■ **Estratto**:
───

Sul fronte dell’innovazione qualche primo segnale importante il governo ha iniziato a darlo. Il credito di imposta alla R&S e il patent box, introdotti nella scorsa legge di stabilità, sono strumenti concreti che introducono un fisco più amico dell’impresa. In particolare di quelle imprese che investono (e che rischiano) puntando su percorsi di crescita sostenibili e duraturi. Anche diversi provvedimenti inseriti nei decreti attuativi della delega fiscale si muovono nella medesima direzione: penso ad esempio alle novità introdotte in tema di cooperative compliance. Sono strumenti che vanno ulteriormente rafforzati e, soprattutto, resi di facile accesso e utilizzo per le imprese. La prossima legge di stabilità dovrà continuare a muoversi lungo il solco dello stimolo agli investimenti e all’innovazione: un buon esempio arriva dalla Francia dove la legge Macron ha introdotto un misura fiscale di accelerazione delle quote di ammortamento degli investimenti industriali.

Sugli altri fronti occorre disegnare una strategia complessiva. L’Italia, a oltre due anni dell’integrazione di Sace in Cdp, non si è ancora dotata di un modello di export bank forte, integrato e competitivo capace di sostenere al meglio la proiezione internazionale delle nostre imprese (fortunatamente cresciuta in modo spontaneo in questi anni).

───

■ **Dati mostrati**:
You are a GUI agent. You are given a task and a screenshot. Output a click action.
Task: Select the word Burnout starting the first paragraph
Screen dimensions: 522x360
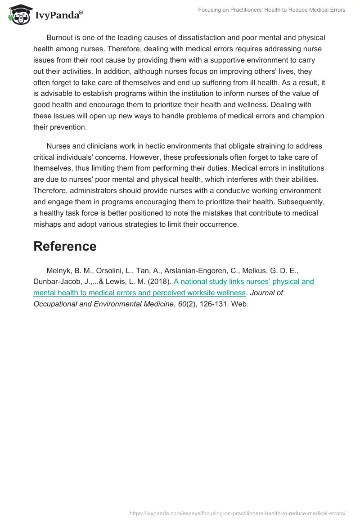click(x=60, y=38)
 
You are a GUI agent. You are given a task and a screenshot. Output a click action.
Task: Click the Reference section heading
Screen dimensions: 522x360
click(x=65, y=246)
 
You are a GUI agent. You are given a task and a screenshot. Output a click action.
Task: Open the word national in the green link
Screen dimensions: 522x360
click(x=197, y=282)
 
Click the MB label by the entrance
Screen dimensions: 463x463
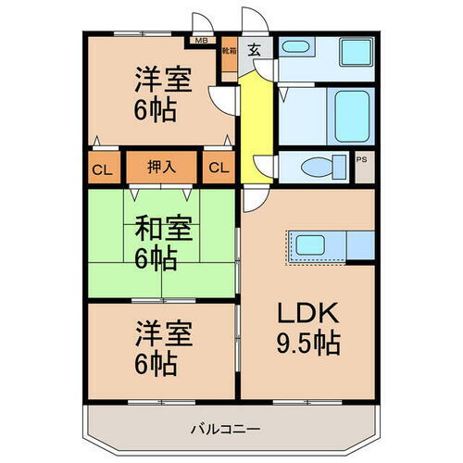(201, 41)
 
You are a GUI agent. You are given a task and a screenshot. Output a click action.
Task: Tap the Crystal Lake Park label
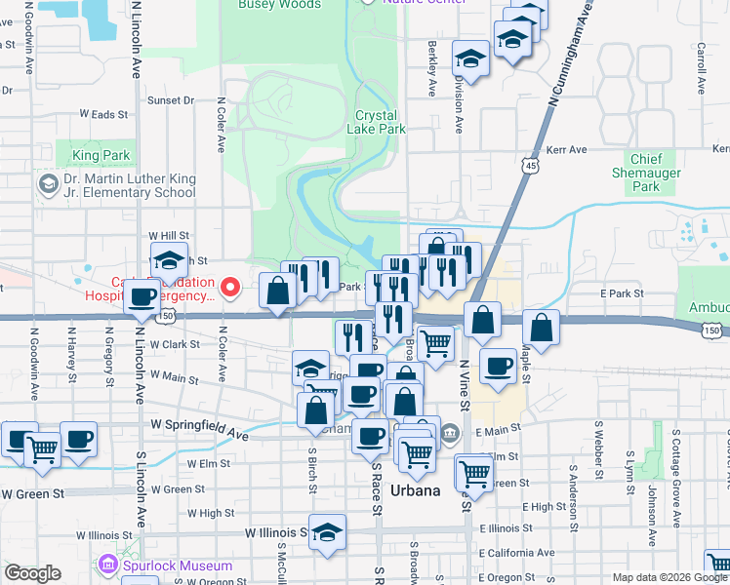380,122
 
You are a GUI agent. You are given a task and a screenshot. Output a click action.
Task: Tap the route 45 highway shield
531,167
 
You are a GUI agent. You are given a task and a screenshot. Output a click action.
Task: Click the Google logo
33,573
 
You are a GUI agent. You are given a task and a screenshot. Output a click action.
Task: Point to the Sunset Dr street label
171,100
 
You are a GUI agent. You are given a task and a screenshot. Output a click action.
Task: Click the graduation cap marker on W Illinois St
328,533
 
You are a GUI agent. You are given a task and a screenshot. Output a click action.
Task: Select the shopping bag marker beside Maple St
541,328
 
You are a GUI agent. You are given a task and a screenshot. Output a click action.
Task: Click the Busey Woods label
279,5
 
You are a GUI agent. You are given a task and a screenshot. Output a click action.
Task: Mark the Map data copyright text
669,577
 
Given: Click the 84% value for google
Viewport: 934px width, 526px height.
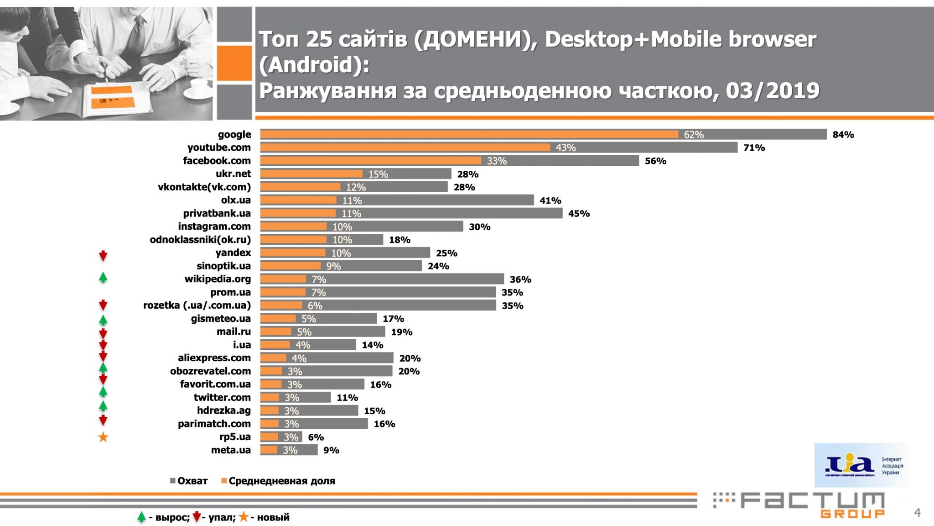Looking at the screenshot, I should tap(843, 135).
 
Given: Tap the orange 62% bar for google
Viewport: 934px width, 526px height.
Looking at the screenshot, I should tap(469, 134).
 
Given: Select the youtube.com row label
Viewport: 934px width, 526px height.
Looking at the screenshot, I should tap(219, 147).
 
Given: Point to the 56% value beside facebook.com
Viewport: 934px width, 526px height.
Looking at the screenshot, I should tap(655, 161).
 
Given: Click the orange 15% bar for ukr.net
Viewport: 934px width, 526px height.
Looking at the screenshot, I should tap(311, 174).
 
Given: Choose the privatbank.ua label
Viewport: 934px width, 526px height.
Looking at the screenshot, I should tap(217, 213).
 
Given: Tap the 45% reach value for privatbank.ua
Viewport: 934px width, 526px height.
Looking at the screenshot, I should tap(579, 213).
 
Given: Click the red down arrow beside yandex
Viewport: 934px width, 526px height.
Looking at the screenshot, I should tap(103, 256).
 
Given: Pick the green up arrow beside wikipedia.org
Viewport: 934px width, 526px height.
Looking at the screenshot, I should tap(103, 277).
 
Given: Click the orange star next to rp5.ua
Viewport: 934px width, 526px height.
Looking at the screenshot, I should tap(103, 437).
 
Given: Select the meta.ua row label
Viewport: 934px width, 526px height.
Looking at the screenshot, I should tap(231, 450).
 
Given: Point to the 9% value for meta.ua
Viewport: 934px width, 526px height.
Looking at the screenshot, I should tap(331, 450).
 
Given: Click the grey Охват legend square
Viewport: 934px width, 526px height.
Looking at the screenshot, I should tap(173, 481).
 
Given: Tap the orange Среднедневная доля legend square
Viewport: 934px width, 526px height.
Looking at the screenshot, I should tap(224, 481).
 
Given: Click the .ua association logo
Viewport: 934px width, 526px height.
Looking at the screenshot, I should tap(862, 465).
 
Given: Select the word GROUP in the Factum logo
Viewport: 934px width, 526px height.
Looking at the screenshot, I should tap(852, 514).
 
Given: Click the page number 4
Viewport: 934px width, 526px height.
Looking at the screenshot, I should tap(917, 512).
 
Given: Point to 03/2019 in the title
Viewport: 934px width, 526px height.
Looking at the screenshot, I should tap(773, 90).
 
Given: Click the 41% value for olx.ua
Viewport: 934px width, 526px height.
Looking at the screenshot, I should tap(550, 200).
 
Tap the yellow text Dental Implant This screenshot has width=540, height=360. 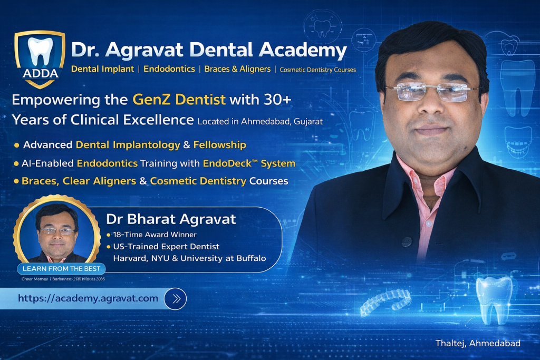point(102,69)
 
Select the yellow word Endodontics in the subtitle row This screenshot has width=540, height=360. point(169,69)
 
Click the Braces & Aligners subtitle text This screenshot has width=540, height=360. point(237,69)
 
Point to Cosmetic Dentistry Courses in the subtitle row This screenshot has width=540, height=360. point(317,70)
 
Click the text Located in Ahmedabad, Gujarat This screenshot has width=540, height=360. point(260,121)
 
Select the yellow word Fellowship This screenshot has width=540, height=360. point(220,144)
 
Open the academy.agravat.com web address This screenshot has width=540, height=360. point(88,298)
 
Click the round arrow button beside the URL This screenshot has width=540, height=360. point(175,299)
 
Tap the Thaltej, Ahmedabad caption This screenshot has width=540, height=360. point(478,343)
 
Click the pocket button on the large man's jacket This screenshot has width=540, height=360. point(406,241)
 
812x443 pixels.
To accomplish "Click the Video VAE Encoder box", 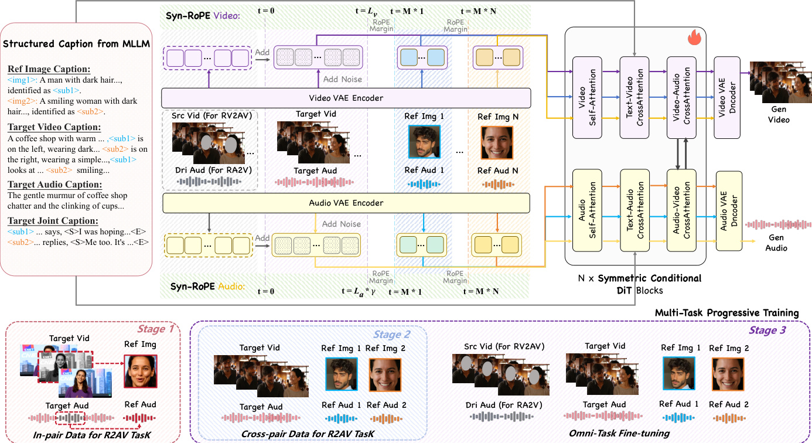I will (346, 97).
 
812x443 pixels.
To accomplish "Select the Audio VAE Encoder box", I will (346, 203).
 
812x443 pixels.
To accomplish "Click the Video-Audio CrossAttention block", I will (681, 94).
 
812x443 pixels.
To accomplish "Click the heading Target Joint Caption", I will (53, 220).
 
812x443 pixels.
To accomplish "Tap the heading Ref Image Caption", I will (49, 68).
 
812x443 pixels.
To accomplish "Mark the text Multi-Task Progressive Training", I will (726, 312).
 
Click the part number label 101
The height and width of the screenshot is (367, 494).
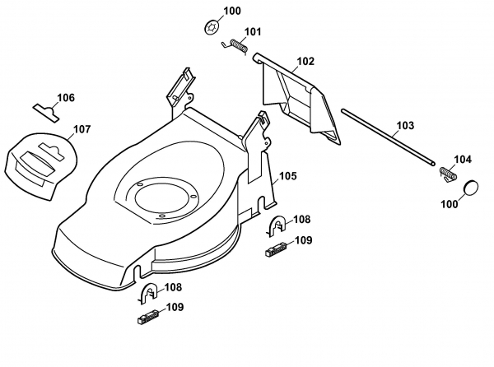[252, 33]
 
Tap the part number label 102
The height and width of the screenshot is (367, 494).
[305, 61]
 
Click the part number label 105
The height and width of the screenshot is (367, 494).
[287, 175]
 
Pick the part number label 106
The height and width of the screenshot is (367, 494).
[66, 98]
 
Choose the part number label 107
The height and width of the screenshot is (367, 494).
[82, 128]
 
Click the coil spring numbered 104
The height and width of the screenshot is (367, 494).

───

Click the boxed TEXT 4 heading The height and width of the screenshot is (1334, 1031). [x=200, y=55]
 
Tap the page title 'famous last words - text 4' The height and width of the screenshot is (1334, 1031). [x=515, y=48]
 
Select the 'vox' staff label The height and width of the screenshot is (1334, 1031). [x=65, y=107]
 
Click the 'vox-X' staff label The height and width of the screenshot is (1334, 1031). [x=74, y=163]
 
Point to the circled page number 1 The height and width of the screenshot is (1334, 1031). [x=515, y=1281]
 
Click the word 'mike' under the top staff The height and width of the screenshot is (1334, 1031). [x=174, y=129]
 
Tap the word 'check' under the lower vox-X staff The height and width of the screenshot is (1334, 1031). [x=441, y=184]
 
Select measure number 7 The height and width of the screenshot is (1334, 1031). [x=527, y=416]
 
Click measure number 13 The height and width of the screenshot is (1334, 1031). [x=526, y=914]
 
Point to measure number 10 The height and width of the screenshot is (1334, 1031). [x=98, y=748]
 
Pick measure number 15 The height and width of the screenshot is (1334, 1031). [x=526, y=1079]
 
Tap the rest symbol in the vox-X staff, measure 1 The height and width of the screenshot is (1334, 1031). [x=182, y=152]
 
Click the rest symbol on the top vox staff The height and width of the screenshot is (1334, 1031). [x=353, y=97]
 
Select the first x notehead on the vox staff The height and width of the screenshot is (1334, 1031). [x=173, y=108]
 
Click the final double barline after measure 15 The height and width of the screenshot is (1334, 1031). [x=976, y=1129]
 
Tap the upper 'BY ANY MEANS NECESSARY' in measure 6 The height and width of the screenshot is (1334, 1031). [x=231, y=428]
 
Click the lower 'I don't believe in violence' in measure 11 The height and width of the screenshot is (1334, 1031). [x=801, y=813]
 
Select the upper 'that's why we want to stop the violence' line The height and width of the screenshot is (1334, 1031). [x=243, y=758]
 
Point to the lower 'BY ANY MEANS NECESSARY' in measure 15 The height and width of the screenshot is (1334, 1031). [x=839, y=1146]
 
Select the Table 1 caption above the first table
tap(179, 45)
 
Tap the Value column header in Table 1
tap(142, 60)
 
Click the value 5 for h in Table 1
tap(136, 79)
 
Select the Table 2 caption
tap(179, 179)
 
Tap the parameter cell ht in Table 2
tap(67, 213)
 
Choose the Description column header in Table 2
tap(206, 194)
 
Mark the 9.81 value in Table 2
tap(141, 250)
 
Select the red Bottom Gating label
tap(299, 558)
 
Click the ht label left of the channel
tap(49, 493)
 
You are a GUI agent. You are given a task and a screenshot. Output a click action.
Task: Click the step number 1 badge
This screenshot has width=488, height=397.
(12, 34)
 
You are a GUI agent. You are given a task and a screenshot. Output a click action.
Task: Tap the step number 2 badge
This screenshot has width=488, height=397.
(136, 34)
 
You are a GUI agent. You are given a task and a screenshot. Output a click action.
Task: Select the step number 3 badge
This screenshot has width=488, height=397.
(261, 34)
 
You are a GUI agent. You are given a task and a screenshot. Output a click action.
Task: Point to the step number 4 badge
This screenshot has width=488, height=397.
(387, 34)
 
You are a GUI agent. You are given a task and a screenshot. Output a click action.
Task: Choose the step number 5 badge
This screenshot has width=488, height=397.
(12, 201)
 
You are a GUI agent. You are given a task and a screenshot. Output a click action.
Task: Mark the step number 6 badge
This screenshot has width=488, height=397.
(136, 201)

───

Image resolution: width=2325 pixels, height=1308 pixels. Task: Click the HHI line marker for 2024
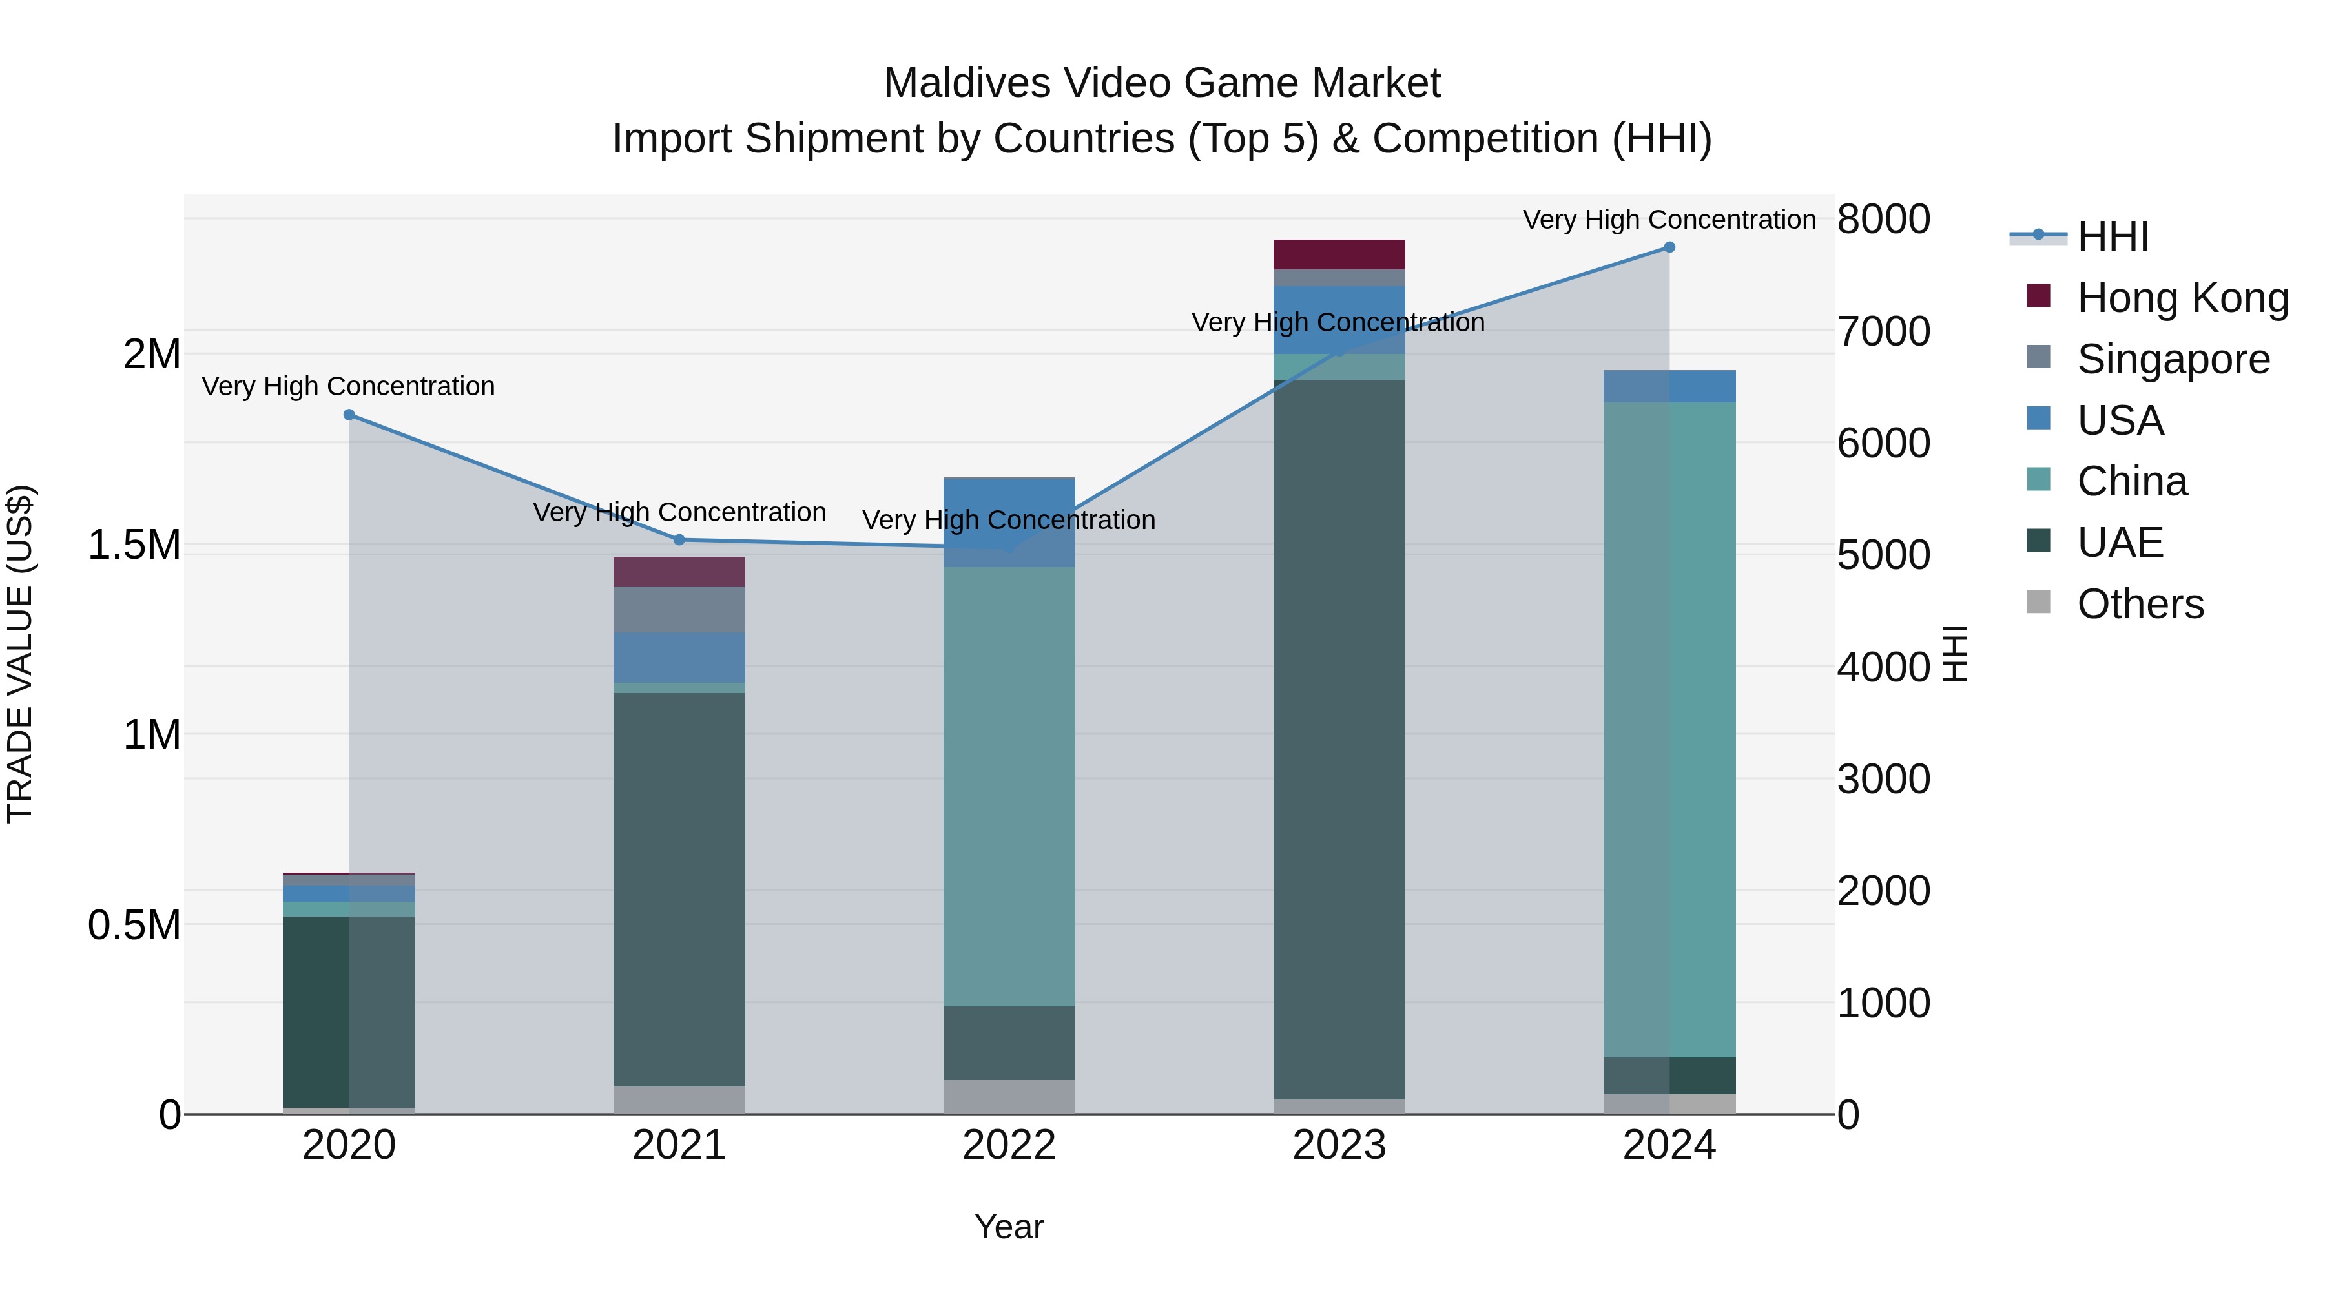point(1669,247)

───

■ **Esercizi da svolgere**:
**A.** Per ciascuna affermazione indica se concorda con l'estratto (sì o no) e cita esattamente le parole dell'estratto che lo decidono. (i) Il credito di imposta alla R&S e il patent box sono stati introdotti nella scorsa legge di stabilità. (ii) L'Italia si è già dotata di un modello di export bank forte e integrato. (iii) Gli strumenti citati sono già abbastanza forti e non richiedono di essere rafforzati.
**B.** Stampa le righe dei dati a partire da quella che contiene "Select the yellow word Fellowship" e terminando con quella che contiene "Tap the Thaltej, Ahmedabad", entrambe comprese, riproducendole senza alcuna modifica.

■ **Risposte agli esercizi**:
**A.**
(i) Sì: "Il credito di imposta alla R&S e il patent box, introdotti nella scorsa legge di stabilità"
(ii) No: "non si è ancora dotata di un modello di export bank forte, integrato e competitivo"
(iii) No: "Sono strumenti che vanno ulteriormente rafforzati"

**B.**
Select the yellow word Fellowship This screenshot has width=540, height=360. point(220,144)
 
Open the academy.agravat.com web address This screenshot has width=540, height=360. point(88,298)
 
Click the round arrow button beside the URL This screenshot has width=540, height=360. point(175,299)
 
Tap the Thaltej, Ahmedabad caption This screenshot has width=540, height=360. point(478,343)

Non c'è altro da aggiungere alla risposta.